▶ _Work instructions_
Please retype exactly the lines from the one containing "Given: Click the yellow BUSD coin icon" through the end of the records, leaving out the pictures.
*** Opening of Dataset records ***
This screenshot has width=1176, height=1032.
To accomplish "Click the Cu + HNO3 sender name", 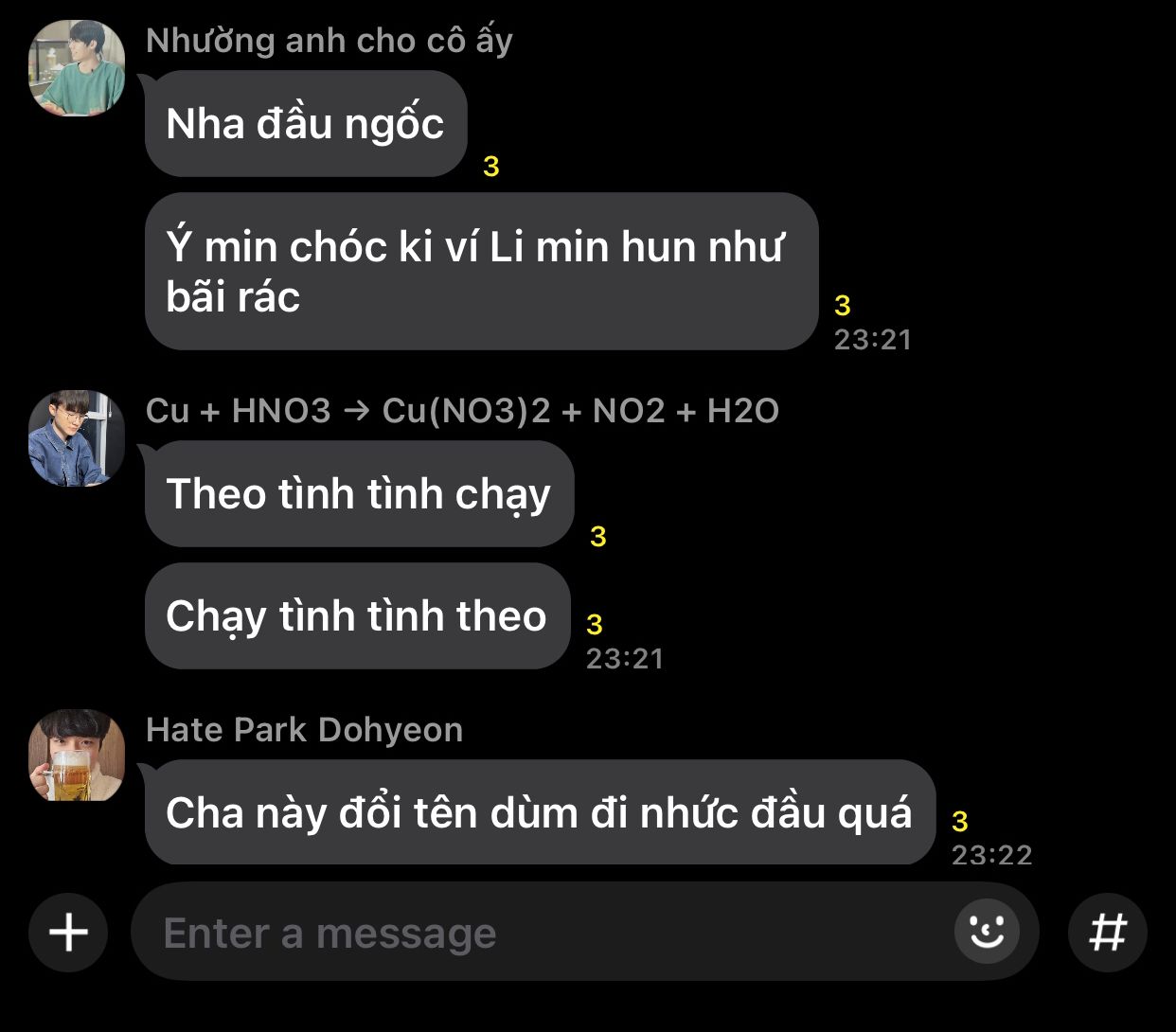I will coord(463,411).
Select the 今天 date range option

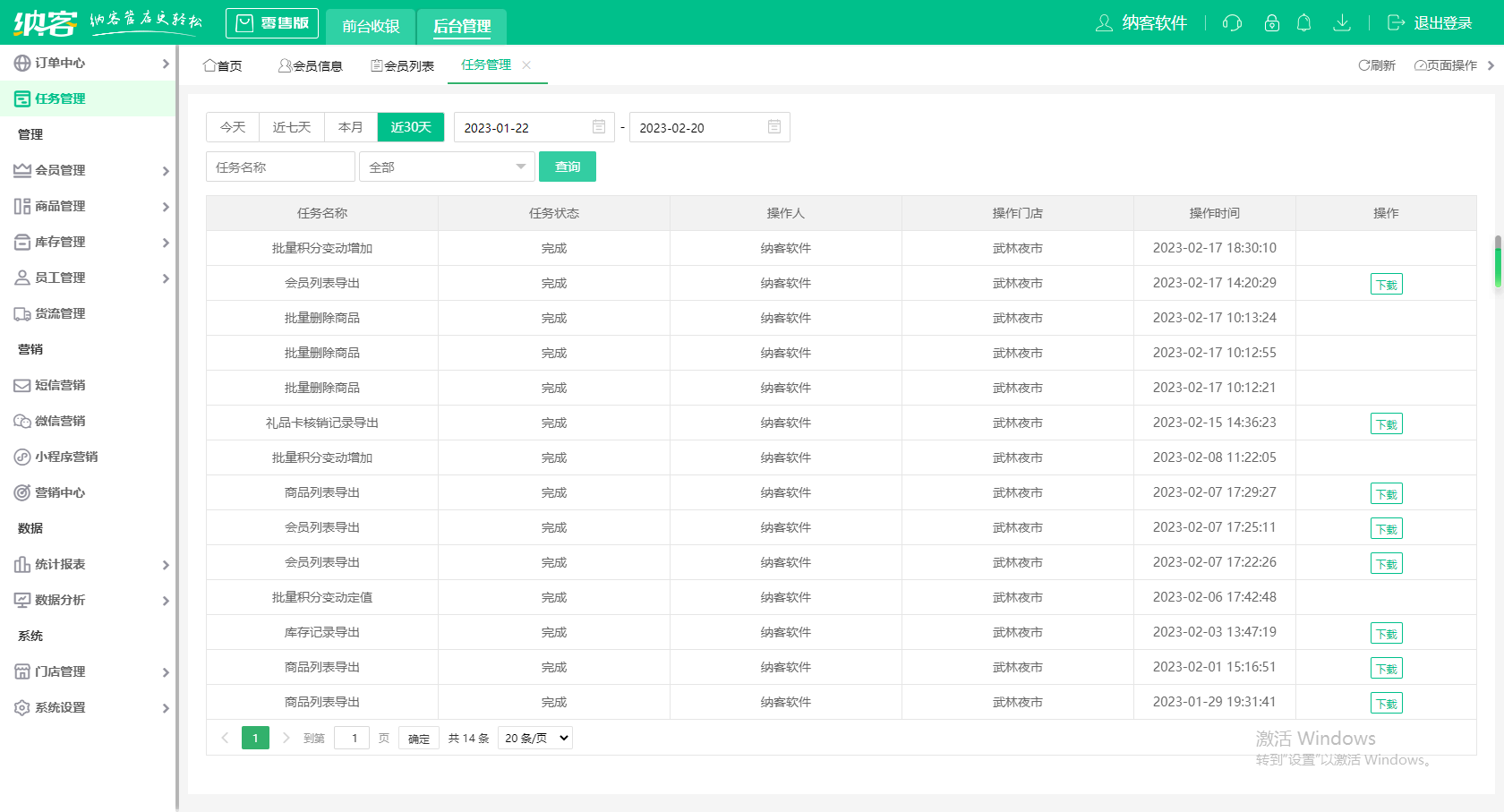[233, 127]
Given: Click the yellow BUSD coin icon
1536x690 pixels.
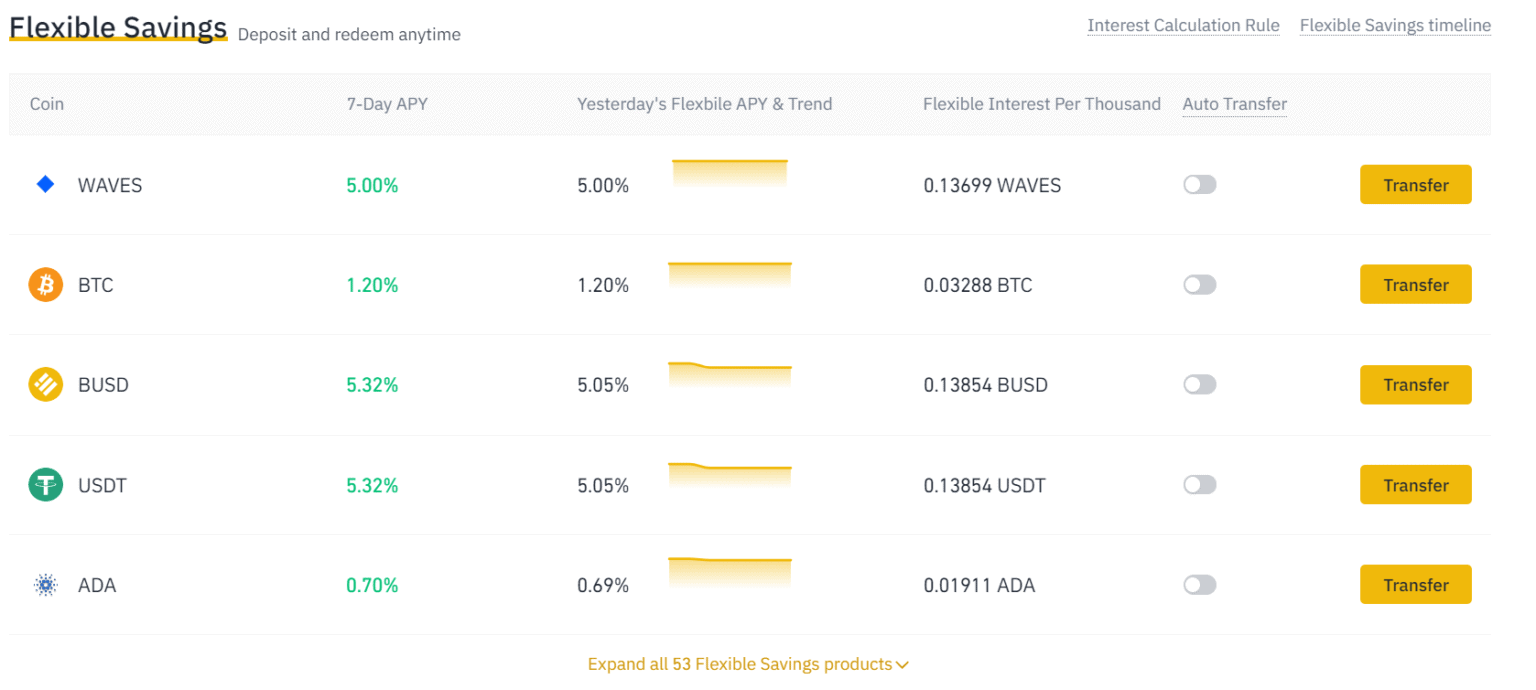Looking at the screenshot, I should tap(45, 385).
*** Close of Dataset records ***
▶ _Answer section_
Given: Click the yellow BUSD coin icon
1536x690 pixels.
Looking at the screenshot, I should tap(45, 385).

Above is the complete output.